- _SET TASKS_
• a. Reproduce verbatim the part of the foreign investment text that begins at the words "Regarding the foreign" and stops after "continues to apply.".
• b. In the foreign investment text, what does "national treatment" mean?

===== TEXT BLOCK

Regarding the foreign investment fields captured by the negative list, the implementation measures of the special administrative measures for access of foreign investment remain to be observed. For example, for industries with explicit requirements for equity ratio, organizational form or senior management position allocation, it remains to be observed in supporting rules and regulatory practices whether the national treatment (i.e. domestic-invested and foreign-invested enterprises are equally treated) can be granted upon the fulfillment of the above requirements, or the case-by-case approval regulatory system continues to apply. 


  • Promotion and Protection of Foreign Investment


The promotion and protection of foreign investment is a major feature of the Foreign Investment Law compared to the Three Laws on the Foreign-invested Enterprises. This section will observe the implementation measures of the Foreign Investment Law in terms of the promotion and protection of foreign investment from four aspects: legislation in the field of foreign investment, standard setting and government procurement participation rights; technical cooperation principles; local policies, expropriation, requisition and local governments’ commitments; and complaint mechanism for foreign-invested enterprises in the field of foreign investment.

==========
===== SOURCE EXCERPT

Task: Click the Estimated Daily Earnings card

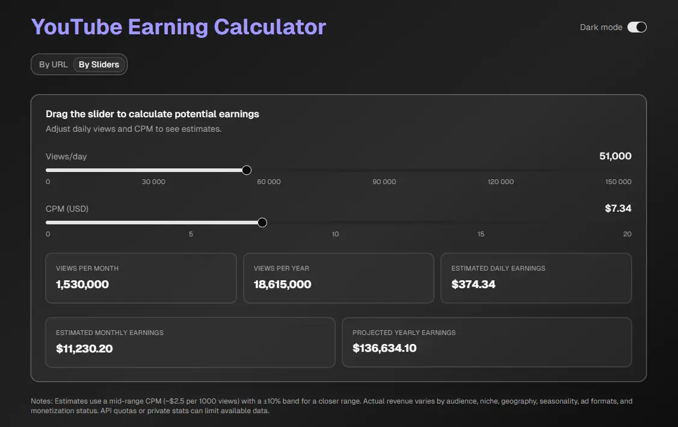Action: [x=536, y=278]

==========

- _IN RESPONSE_
• a.
Regarding the foreign investment fields captured by the negative list, the implementation measures of the special administrative measures for access of foreign investment remain to be observed. For example, for industries with explicit requirements for equity ratio, organizational form or senior management position allocation, it remains to be observed in supporting rules and regulatory practices whether the national treatment (i.e. domestic-invested and foreign-invested enterprises are equally treated) can be granted upon the fulfillment of the above requirements, or the case-by-case approval regulatory system continues to apply.

• b. Domestic-invested and foreign-invested enterprises are treated equally.